Monday, December 9, 2013

10/12: Wats North of Siem Reap, Cambodian Landmine Museum and Beatocello

Our plan for today, a Saturday, was to go to the Artisans D'Angkor store ("one of the best places in Cambodia for quality souvenirs and gifts - everything from silk clothing and accessories to elegant reproductions of Angkorian statuary"), and also take a free shuttle to their silk farm about 30 minutes out in the country.  I had read a lot about the shop before leaving Denver and was disappointed when we walked all of 4 minutes there from our guesthouse only to find that all their shuttle drivers had gone to temple that day.  We immediately signed up to go the next day.
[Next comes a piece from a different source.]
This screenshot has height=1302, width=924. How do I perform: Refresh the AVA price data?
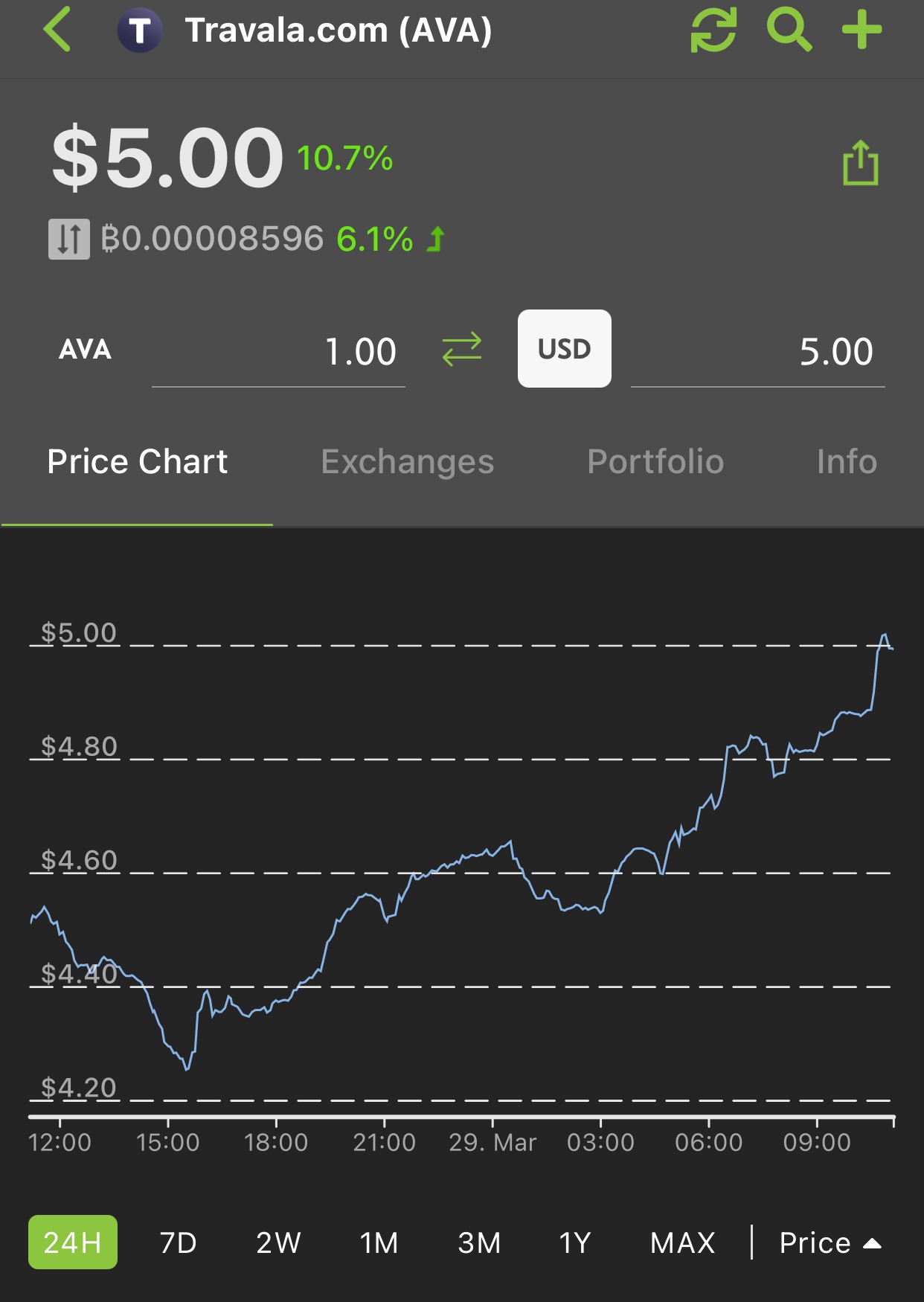713,30
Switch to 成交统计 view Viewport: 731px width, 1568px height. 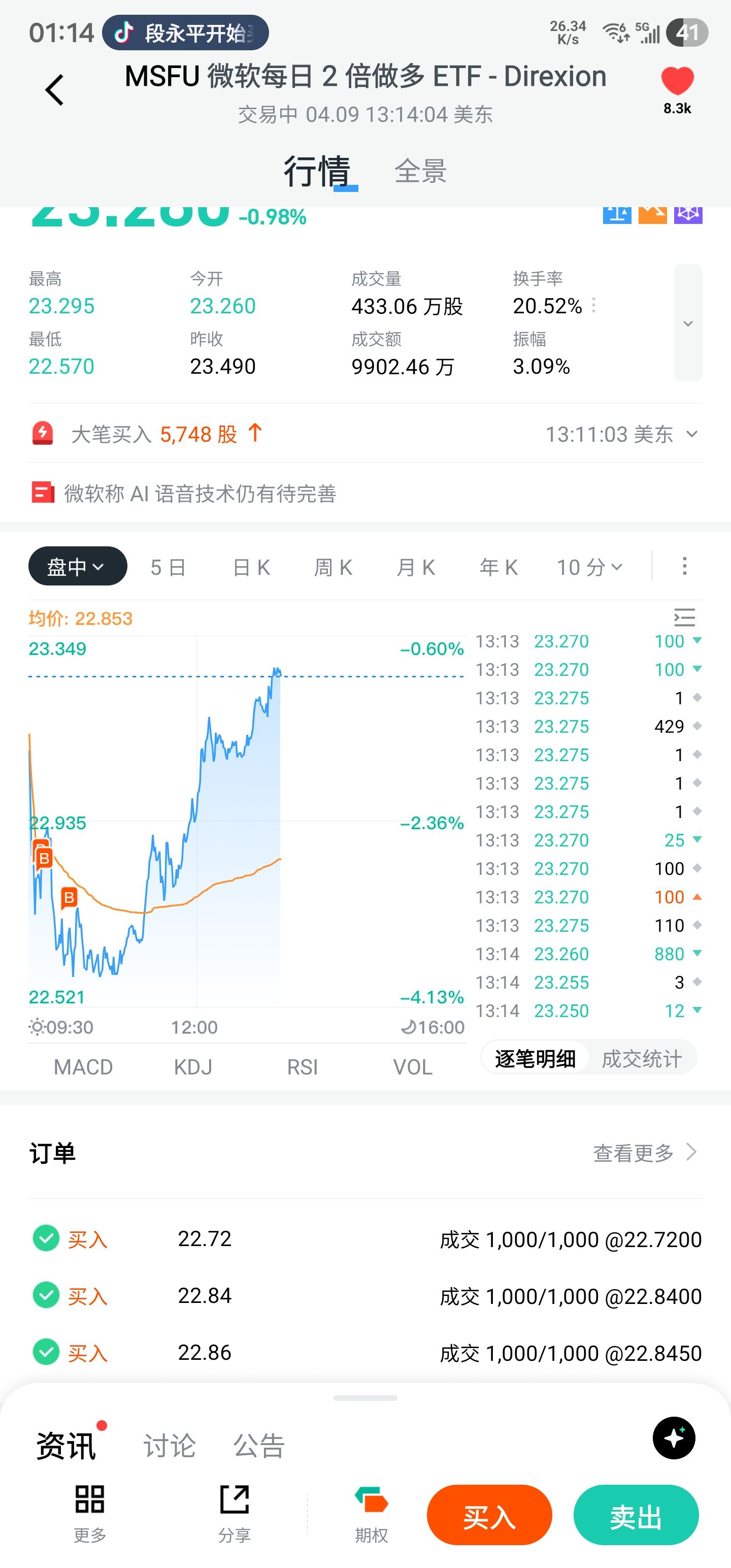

We called up our driver, Mr. Sarath, right away and were so lucky that he was available to pick us up right away at the shop to take us to the wats 31 kms north of town and to the Cambodian Landmine Museum on our way back to town.  We also told him that we would take him out for dinner after all that before he dropped us off that evening for the  free cello concert held each Saturday night by the Swiss pediatrician Beat Richner.  He said his fee would be $23 for the 12 hour day but we gave him a $7 tip and paid for his 2 meals.  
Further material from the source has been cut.